Он поднял руку, чтобы ударить негодяя, который смотрел ему бесстрашно в лицо.
— Угрозы неуместны тут! — сказала Лукреция, удерживая руку мужа.
Панкрацио между тем наполовину прикрыл глаза и принял позу человека, молящегося за своих судей.
Догаресса обратилась к нему и спросила спокойно:
— Хочешь ли ты продать нам оружие?
— А кто заплатит за него, ваша светлость? — спросил нищий, открыв глаза. — Сокровищница пуста...
— Откуда ты знаешь это?
— О Господи, я стоял возле дверей, когда его светлости угодно было сообщать вам эту новость!
В это время вернулись молодые девушки с большим ящиком из сандалового дерева, который и поставили на стол. Догаресса открыла его и показала нищему заключавшиеся в нем драгоценности.

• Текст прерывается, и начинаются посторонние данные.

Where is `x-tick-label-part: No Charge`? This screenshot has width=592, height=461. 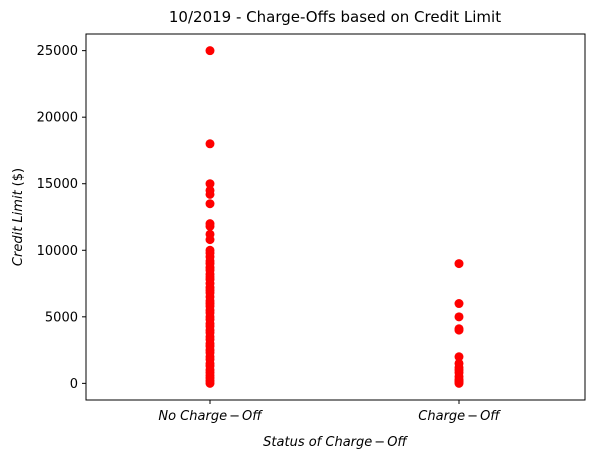
x-tick-label-part: No Charge is located at coordinates (192, 416).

— Как ты думаешь, — спросила она. — Могут ли эти вещи быть обращены в золото? И нельзя ли купить на них железо?
Глаза нищего загорелись огнем жадности.
— Да, синьора, — ответил он. — На сокровища нет определенной цены, и потому я предпочитаю их деньгам, так как легче...
Он остановился, поняв свою неосторожность, но потом продолжал:
— Одним словом, ваша светлость, я весь к вашим услугам, если вы дадите десять таких ящиков обитателям гетто, с которыми я живу по соседству...
— Называй их уж прямо своими сообщниками, гадкий ростовщик! — перебил раздраженный дож. — Ты думаешь, я не знаю, что ты вовсе не нищий, хотя и увешиваешь себя грязным тряпьем.
Панкрацио притворился, что не слышал замечания дожа, и продолжал:
— Да, синьора, взамен десятка ящиков, подобных этому, евреи найдут вам все оружие, украденное из арсенала.
— Ну тогда торг можно считать законченным, Панкрацио, — сказала Лукреция холодно. — Скажи своим соседям, чтобы они готовились обменять свою добычу на мои ящики с драгоценностями, которые будут доставлены им не позже трех часов нынешнего дня.